Pertama, thariqah diartikan sebagai pendidikan kerohanian yang sering
dilakukan oleh orang-orang yang menempuh kehidupan tasawuf, untuk
mencapai suatu tingkatan kerohanian yang disebut al-maqamat dan
al-ahwal . Pengertian seperti ini menonjol pada paruh abad IX dan X
Masehi. Kedua, thariqah diatrikan ssebagai sebuah perkumpulan yang
didirikan menurut aturan-aturan yang ditetapkan oleh syeikh yang
menganut suatu aliran thariqah tertentu. Dalam perkumpulan tersebut,
seorang syeikh mengajarkan ilmu tasawuf menurut aliran thariqah yang
dianutnya, kemudian diamalkan secara bersama-sama dengan murid-muridnya.

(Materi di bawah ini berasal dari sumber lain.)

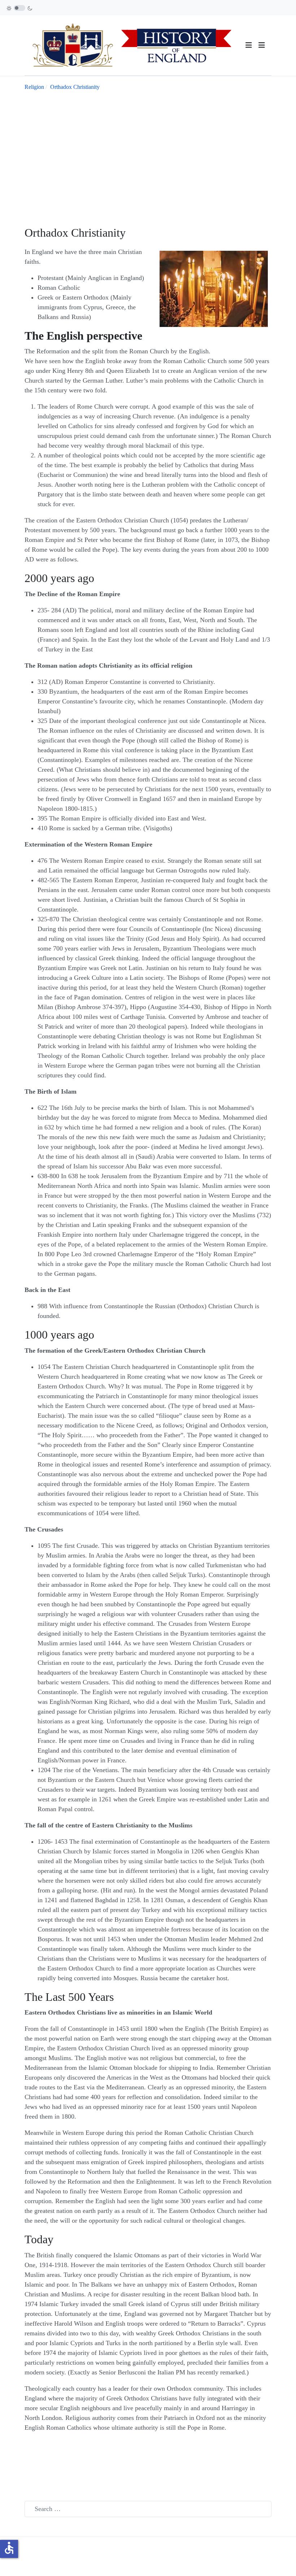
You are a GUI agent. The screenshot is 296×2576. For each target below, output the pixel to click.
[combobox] (148, 2509)
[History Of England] (135, 44)
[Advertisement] (148, 151)
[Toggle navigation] (248, 45)
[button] (261, 45)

Pengertian seperti ini menonjol setelah abad IX Masehi.
Adapun tujuan pengamalan thareqah, antara lain:
- Untuk mengadakan latihan jiwa (riyadhah) dan berjuang melawan hawa nafsu (mujahadah), membersihkan diri dari sifat-sifat yang tercela dan mengisinya dengan sifat-sifat yang terpuji melalui perbaikan budi pekerti.
- Untuk menumbuhkan rasa dekat kepada Allah swt melalui wirid dan zikir yang dibarengi dengan tafakkur.

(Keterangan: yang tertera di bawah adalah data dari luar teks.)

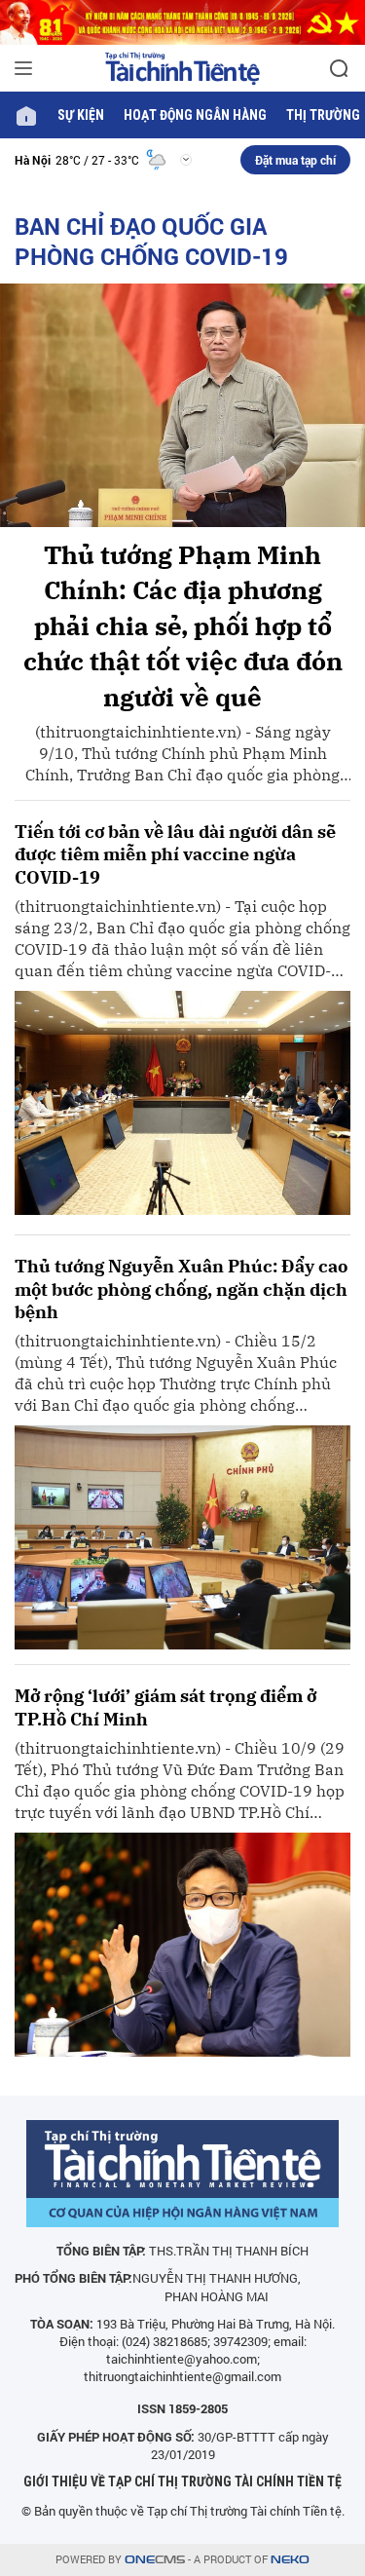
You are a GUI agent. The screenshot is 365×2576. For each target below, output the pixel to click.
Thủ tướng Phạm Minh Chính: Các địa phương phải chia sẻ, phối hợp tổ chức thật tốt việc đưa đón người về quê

- Menumbuhkan perasaan takut kepada Allah sehingga timbul dalam diri seseorang untuk berusaha menghindari diri dari segala macam pengaruh duniawi yang dapat menyebabkan lalai kepada-Nya.
- Untuk mencari ridha Allah semata, sehingga ia mencapai suatu tingkatan (maqam) ma’rifat, yang dapat mengetahui segala rahasia Allah dan Rasul-Nya secara jelas.
B. Sejarah Lahirnya Thariqah Hizib Nahdlatul Wathan
Al-Gozali
dan Ibn al-Arabi membagi empat tahap yang harus dimulai oleh seseorang
yang menjalani ajaran tasawuf untuk mencapai tujuan yang dikenal sebagai
al-saadah (kebahagiaan) atau al-insan al-kamil (manussia paripurna).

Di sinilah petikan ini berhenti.